-- Start Task inputs --

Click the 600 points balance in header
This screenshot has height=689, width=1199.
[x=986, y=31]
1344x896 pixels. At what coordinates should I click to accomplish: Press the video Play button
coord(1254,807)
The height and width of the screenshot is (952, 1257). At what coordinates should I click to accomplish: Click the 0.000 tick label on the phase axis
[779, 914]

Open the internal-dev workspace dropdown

-- End Task inputs --
-- Start Task inputs --

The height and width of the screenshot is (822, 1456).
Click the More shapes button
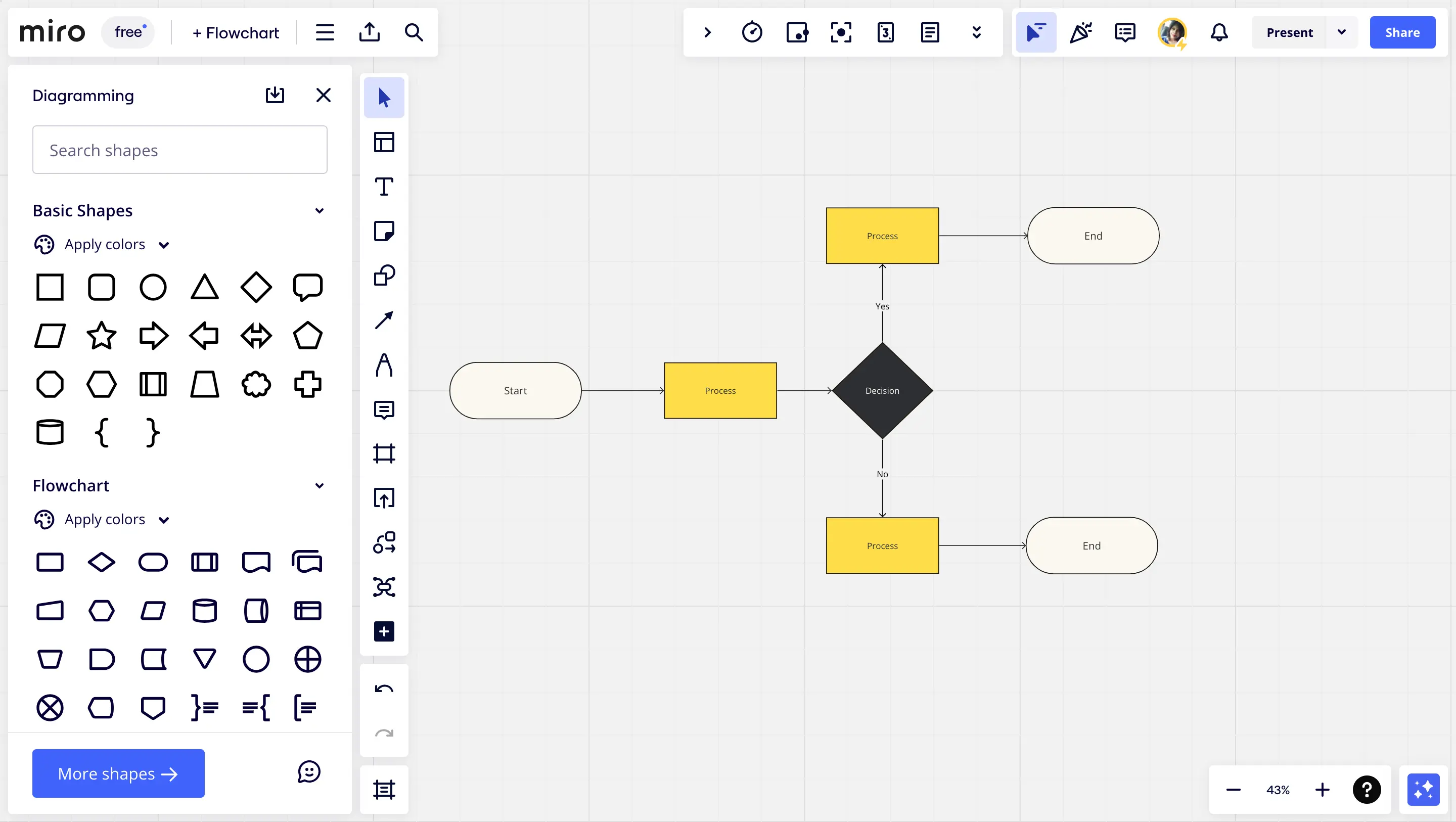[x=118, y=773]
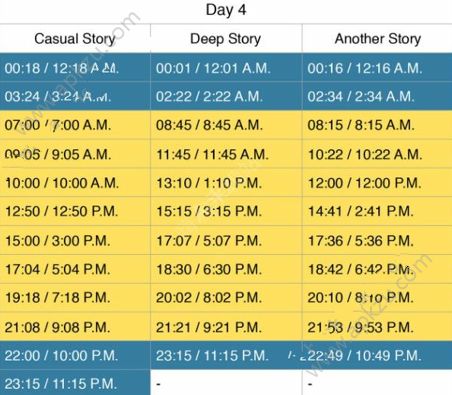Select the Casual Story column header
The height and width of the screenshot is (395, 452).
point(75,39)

-- End Task inputs --

◆ **Job**
Copy out, word for word, the lines of the data between the line containing "1344x896 pixels. At" and the line containing "Open the internal-dev workspace dropdown", inclusive.

◆ **Final result**
1344x896 pixels. At what coordinates should I click to accomplish: Press the video Play button
coord(1254,807)
The height and width of the screenshot is (952, 1257). At what coordinates should I click to accomplish: Click the 0.000 tick label on the phase axis
[779, 914]

Open the internal-dev workspace dropdown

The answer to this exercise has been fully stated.